### EXTRACTED ENTRIES ###
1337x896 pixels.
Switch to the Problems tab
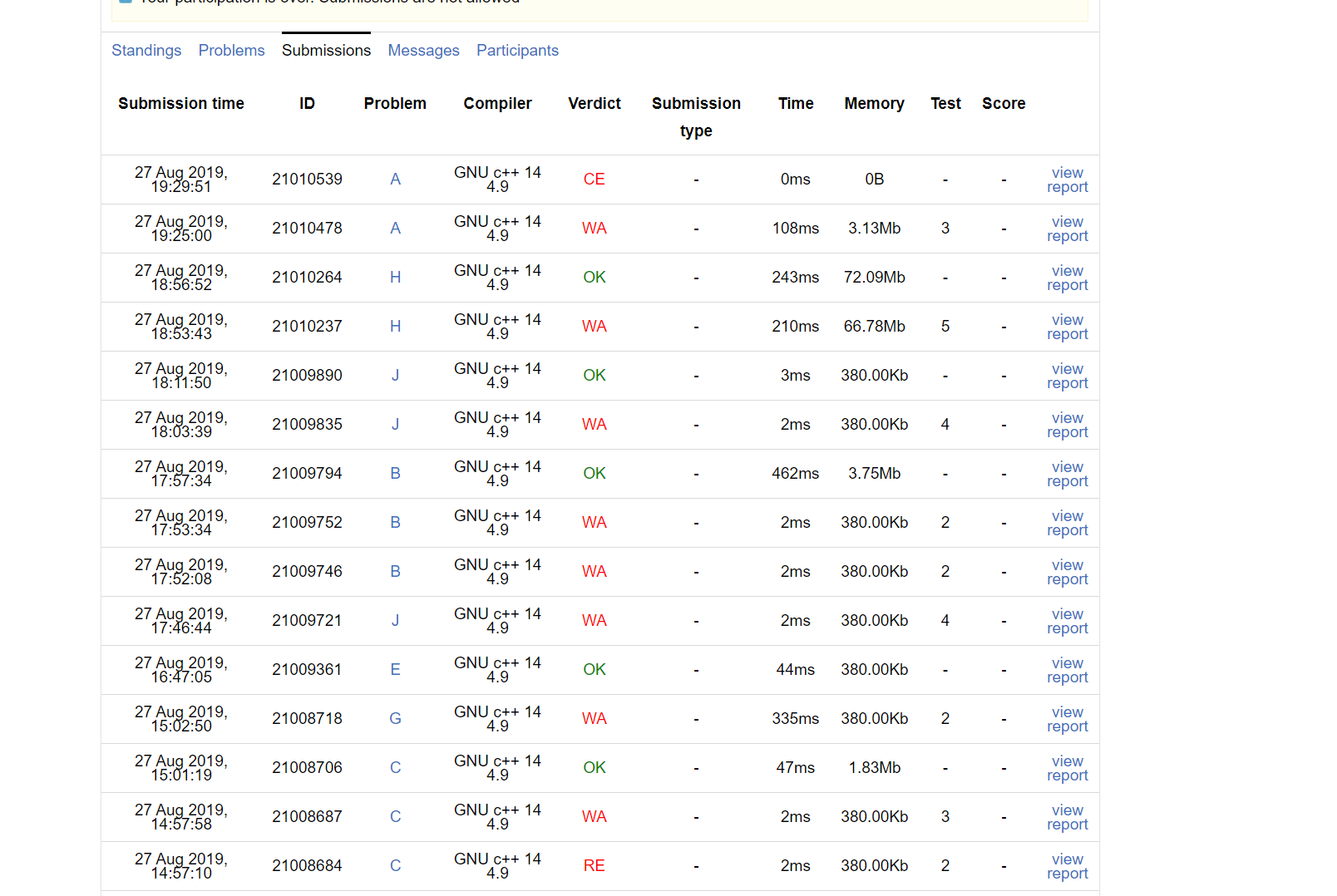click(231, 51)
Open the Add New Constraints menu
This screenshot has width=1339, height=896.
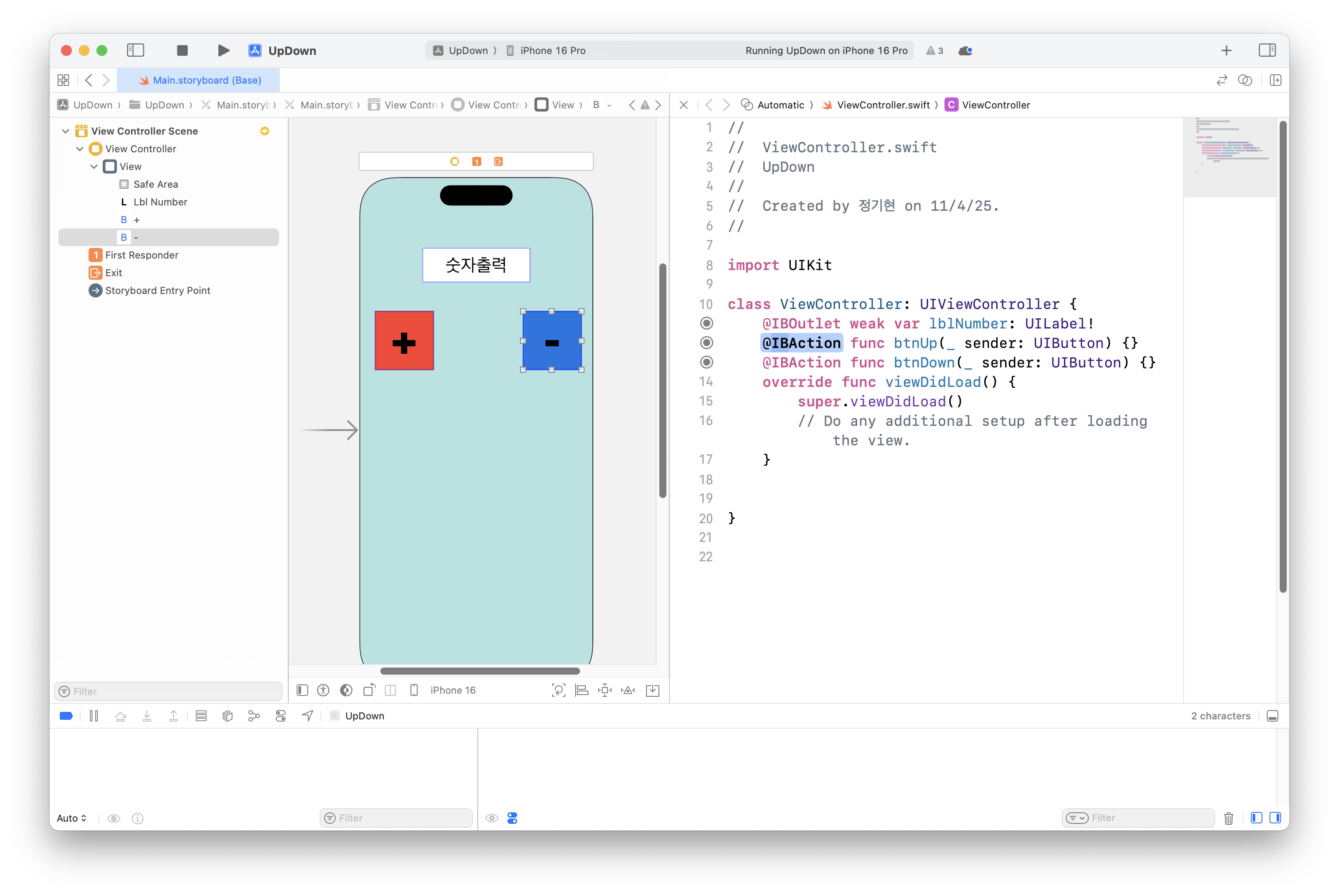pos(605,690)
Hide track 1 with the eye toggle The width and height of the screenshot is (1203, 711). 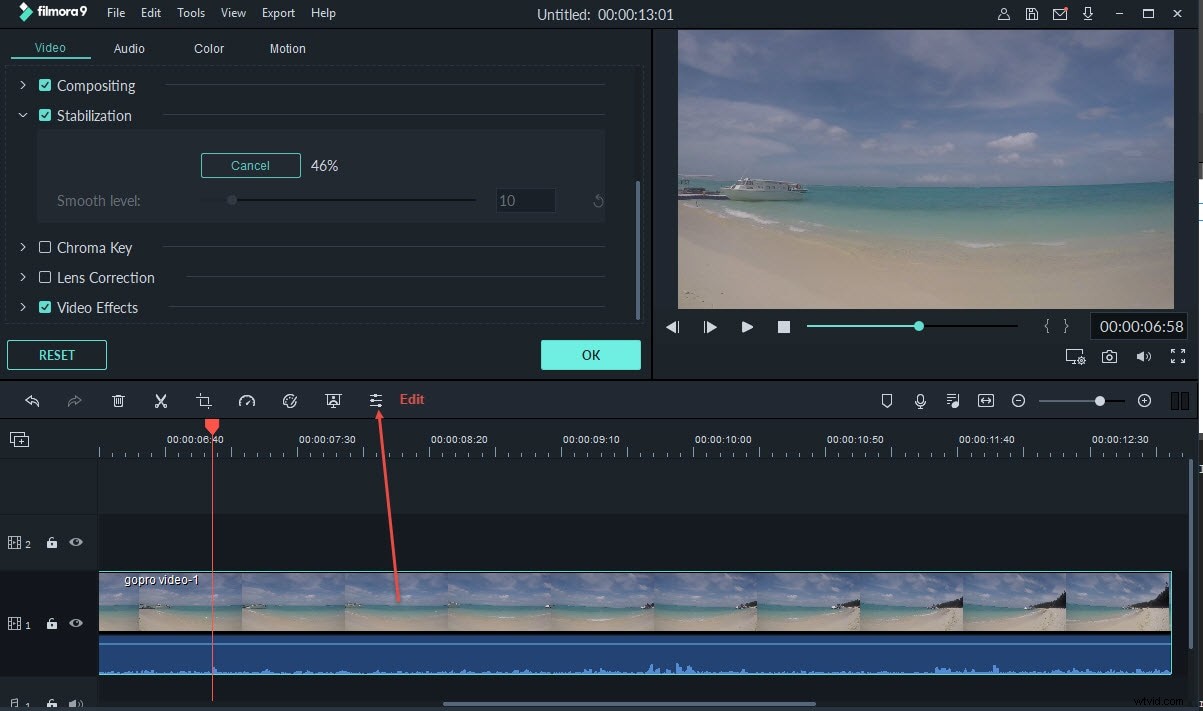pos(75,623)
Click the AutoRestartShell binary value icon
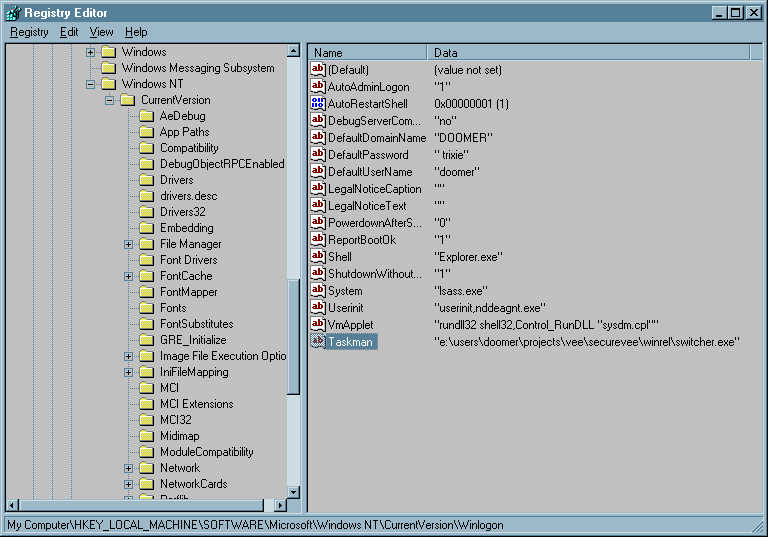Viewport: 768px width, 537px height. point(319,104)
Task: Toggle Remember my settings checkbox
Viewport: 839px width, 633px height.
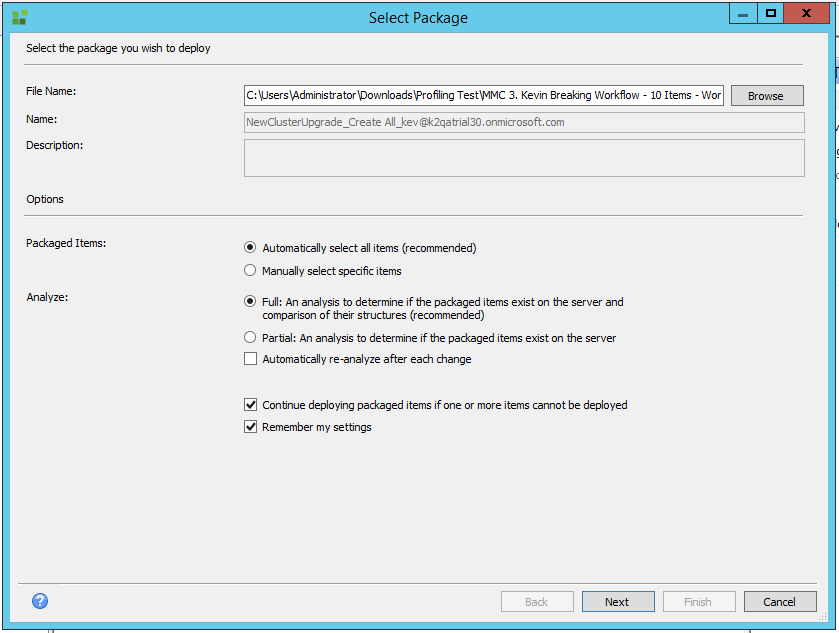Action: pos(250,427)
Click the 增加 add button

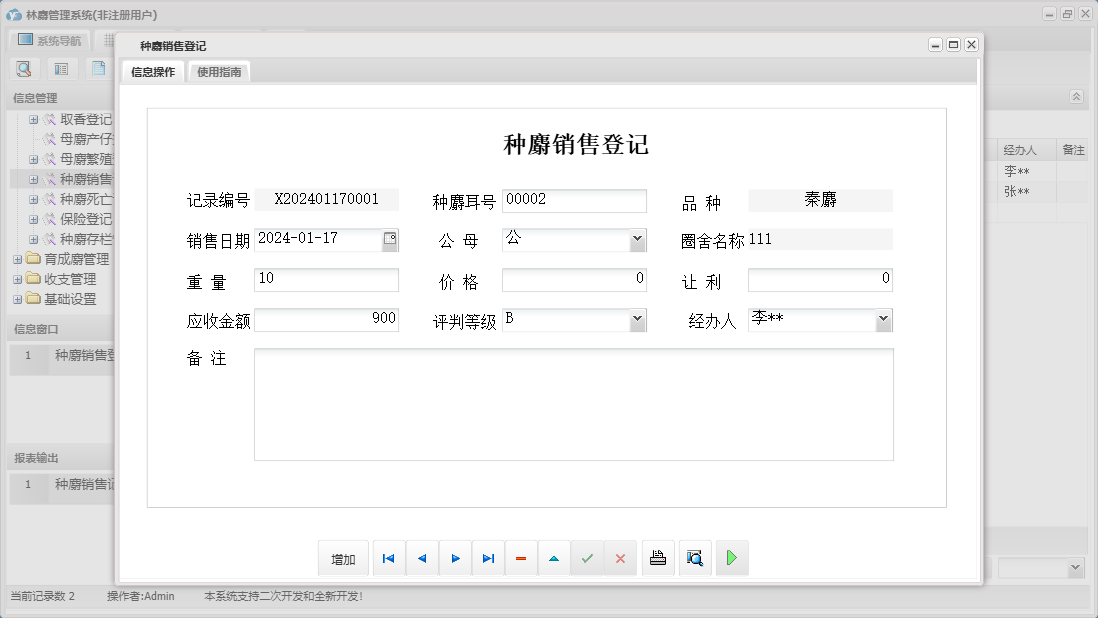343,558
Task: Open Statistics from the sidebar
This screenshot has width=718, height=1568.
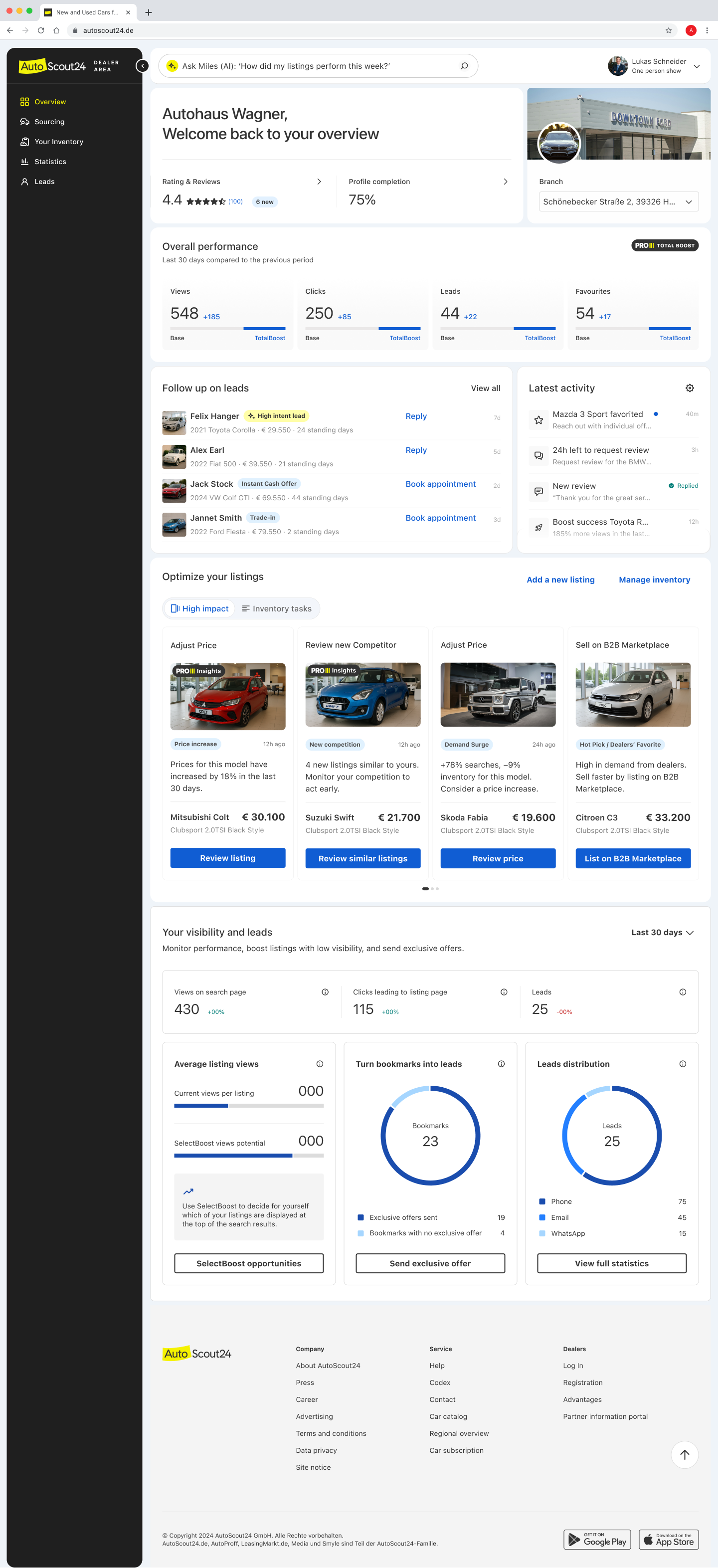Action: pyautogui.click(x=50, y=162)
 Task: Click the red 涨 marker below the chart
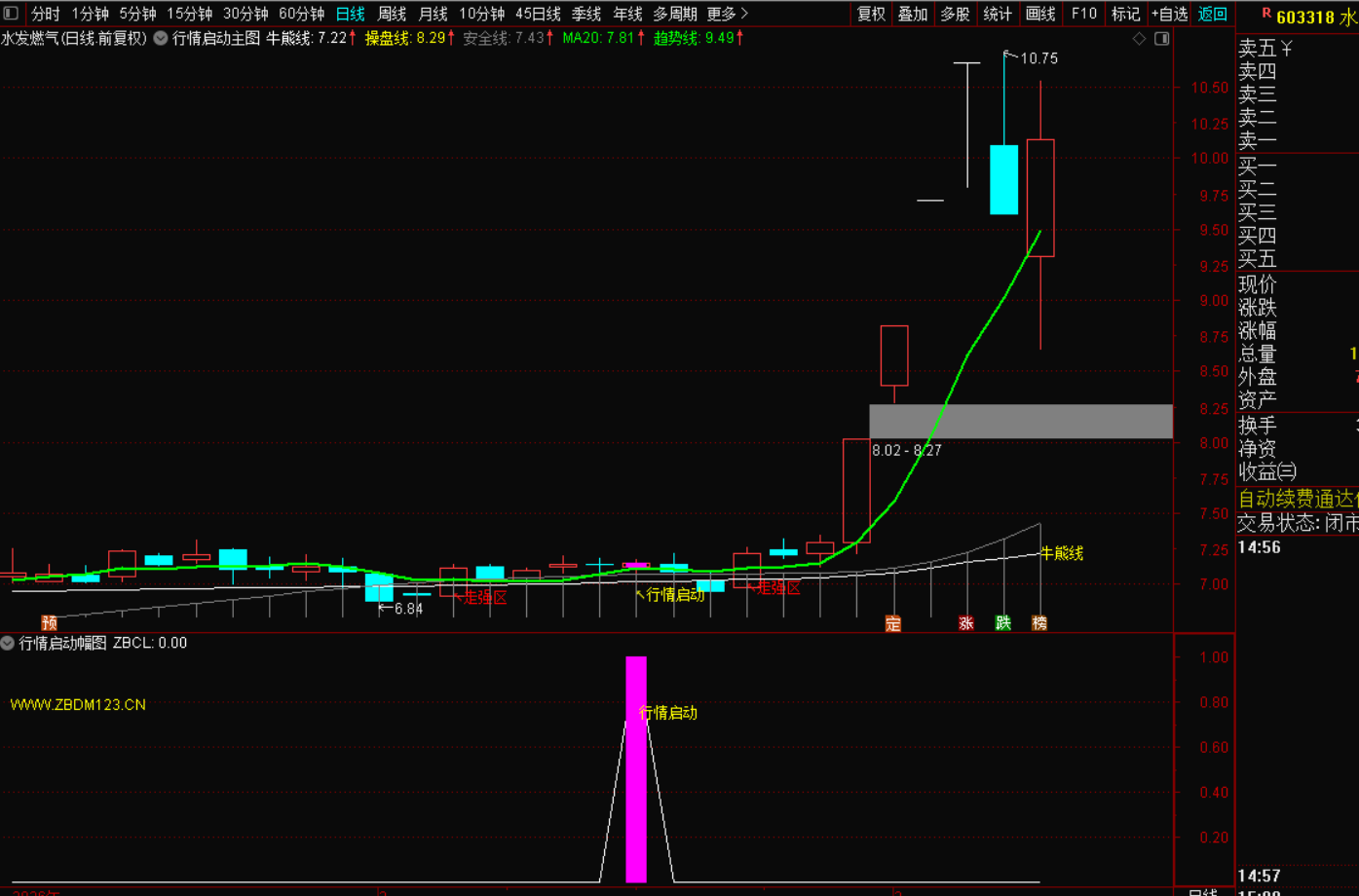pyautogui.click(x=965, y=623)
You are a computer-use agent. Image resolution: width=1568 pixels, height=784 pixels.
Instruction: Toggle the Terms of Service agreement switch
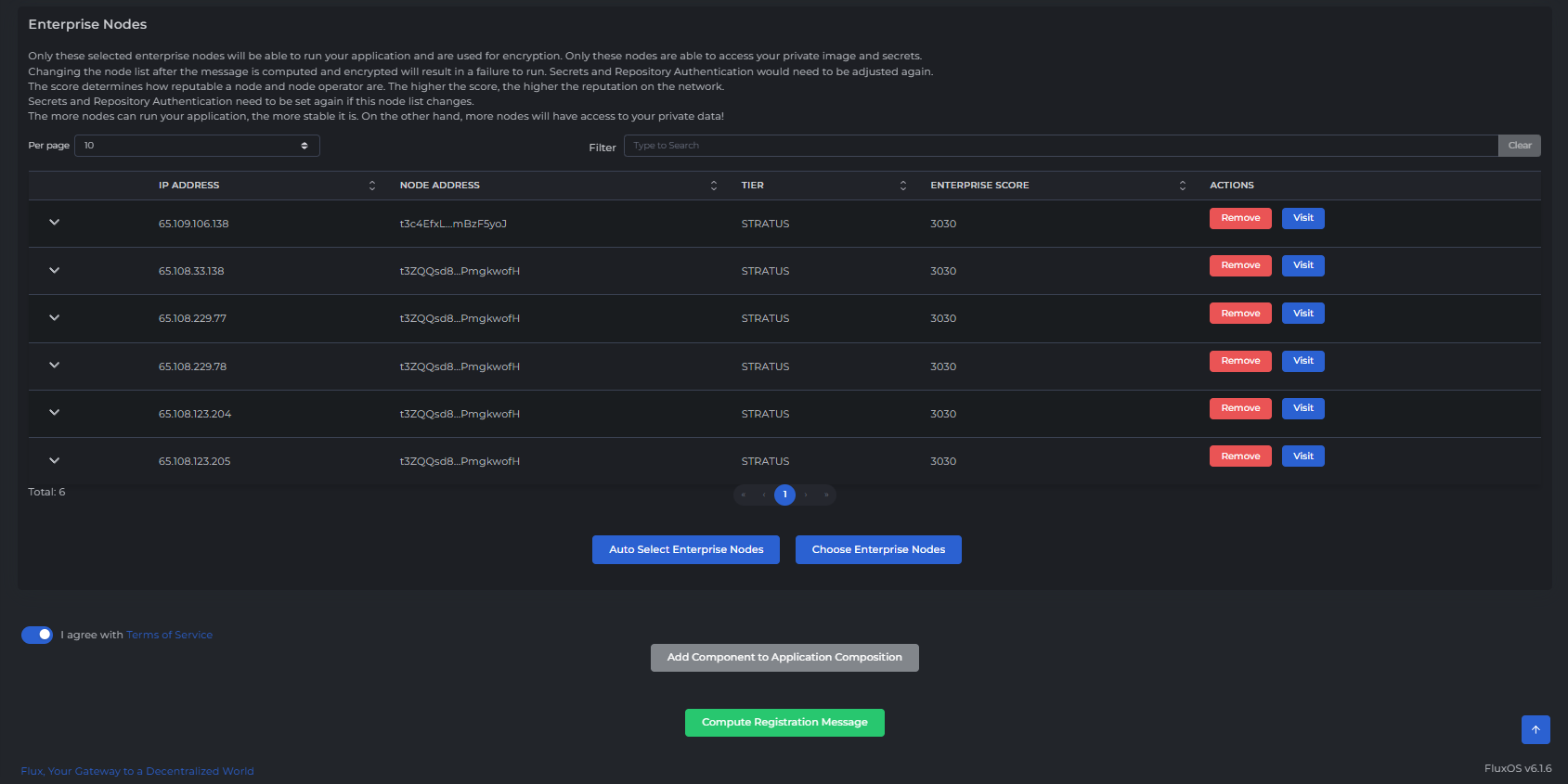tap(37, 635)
###
WORK TO BE COMPLETED
Please copy the records word for word, starting with the line that contains "You are a computer-use" and going on through the end of the records, and leave the pictures out.

TASK RESPONSE
You are a computer-use agent. Image resolution: width=1568 pixels, height=784 pixels.
Instruction: Toggle the Terms of Service agreement switch
tap(37, 635)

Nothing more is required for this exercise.